This chapter outlines how Onyx works on the inside to meet the required properties of a distributed data processing system. This is not a formal proof nor an iron-clad specification for other implementations of Onyx. I will do my best to be transparent about how everything is working under the hood - good and bad. If something doesn’t make sense, keep moving. There are inevitable forward references.
A Peer is a node in the cluster responsible for processing data. A peer generally refers to a physical machine as its typical to only run one peer per machine.
A Virtual Peer refers to a single concurent worker running on a single physical machine. Each virtual peer spawns a small number threads since it uses asynchronous messaging. All virtual peers are equal, whether they are on the same physical machine or not. Virtual peers communicate segments directly to one another, and coordinate strictly via the log in ZooKeeper.
Apache ZooKeeper is used as both storage and communication layer. ZooKeeper takes care of things like CAS, consensus, and atomic counting. ZooKeeper watches are at the heart of how Onyx virtual peers detect machine failure.
Aeron is the primary messaging transport layer. The transport layer is pluggable, though we don’t support any other transports at this time.
Asynchronous Barrier Snapshotting (ABS) provides fault tolerance and exactly once processing by inserting and tracking barriers that flow through the Directed Acyclic Graph (DAG).
ABS improves performance by reducing acking overhead present in Onyx 0.9, and allows for exactly once aggregations which do not require message de-duplication. In ABS, consistent state snapshots can be made by tracking and aligning the barriers, and snapshotting state at appropriate points of barrier alignment.
Onyx 0.10.0 and above uses the Asynchronous Barrier Snapshotting method described in Lightweight Asynchronous Snapshots for Distributed Dataflows, Carbone et al., and Distributed Snapshots: Determining Global States of Distributed Systems, Chandy, Lamport to ensure fault tolerance and exactly once processing of data (not exactly once side effects!).
Every job is assigned a coordinator peer, that notifies input peers of when they should inject a barrier into their datastream (generally every n seconds).
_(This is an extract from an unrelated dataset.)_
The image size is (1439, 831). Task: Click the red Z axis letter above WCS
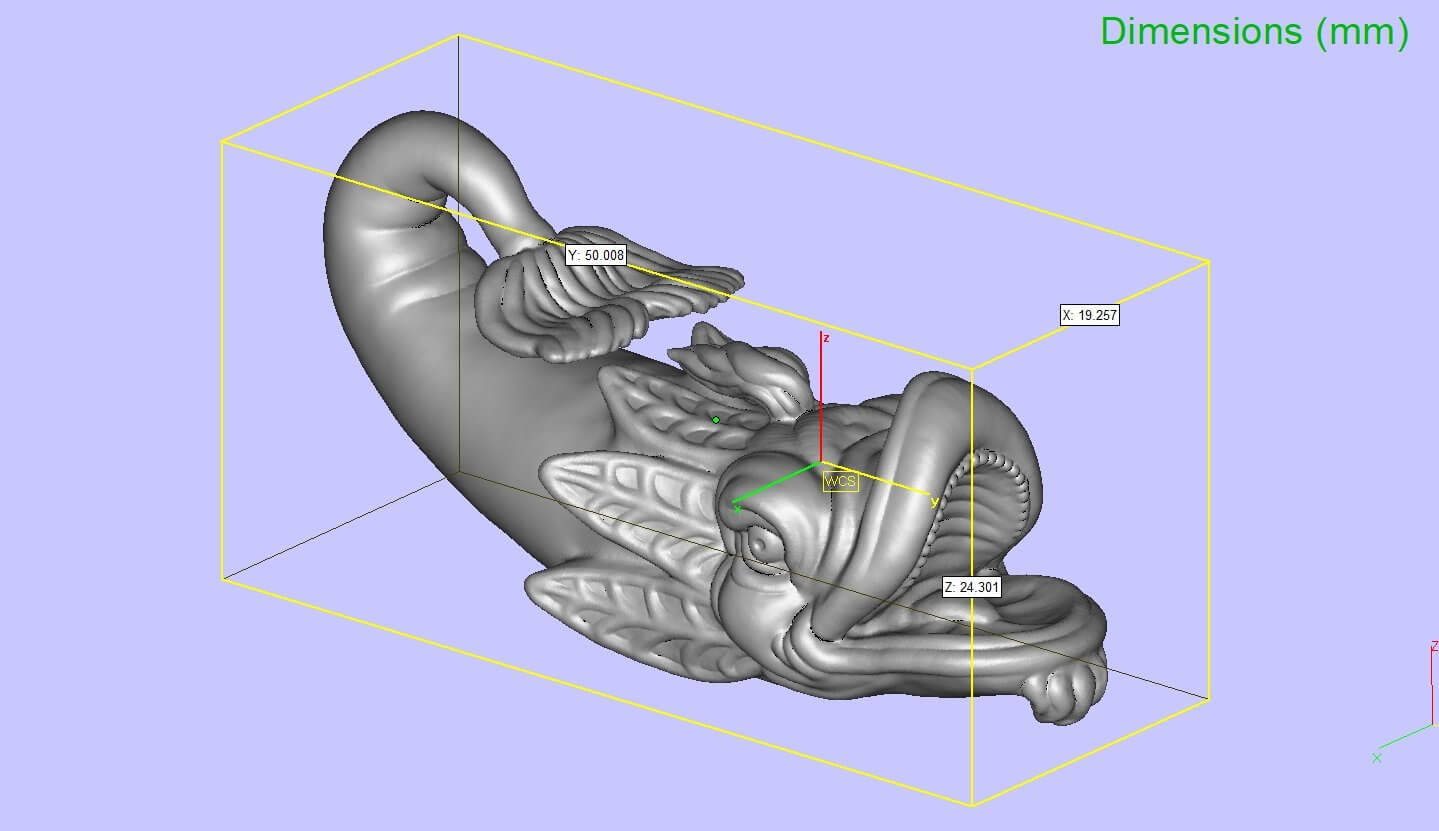coord(826,339)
These barriers are tracked and aligned throughout the job, with the tasks performing snapshots of their state every time a barrier is aligned from all of its input channels.
Concepts:
Barrier: a message injected into the data stream, containing the epoch id of the barrier.
Epoch: the id of the barrier, re-starting from 0 whenever the cluster has performed a reallocation.
Coordinator - a process that injects a barrier into the data stream on a schedule.
Barrier Alignment: occurs when barriers with a particular id have been received from all input channels on a peer.
Snapshot: Peer state that can be stored whenever a barrier alignment has occurred.
Channel: Network messaging channel. Channel may become blocked waiting for channel alignment.
Step 1: Coordinator peer emits barrier with epoch 3 after the coordinator period passes.
Step 2: :input1 peer synchronizes on epoch 3, snapshots state to durable storage, and re-emits the barrier.
Step 3: :input2 peer synchronizes on epoch 3, snapshots state to durable storage, and re-emits the barrier. :agg1 reads barrier with epoch 3 from :input1, blocks the channel.
Step 4: :agg1 synchronizes on epoch 3, snapshots state to durable storage, and re-emits the barrier to :output.
A batch of segments runs through the phases and execution states described here in the cheat sheet.
This design centers around a totally ordered sequence of commands using
a log structure. The log acts as an immutable history and arbiter. It’s
maintained through ZooKeeper using a directory of persistent, sequential
znodes. Virtual peers act as processes that consume from the log. At the
time a peer starts up, it initializes its local replica to the "empty
state". Log entries represent deterministic, idempotent functions to be
applied to the local replica. The peer plays the log from the beginning,
applying each log entry to its local replica. The local replica is
transformed from one value to another. As a reaction to each replica
transformation, the peer may send more commands to the tail of the log.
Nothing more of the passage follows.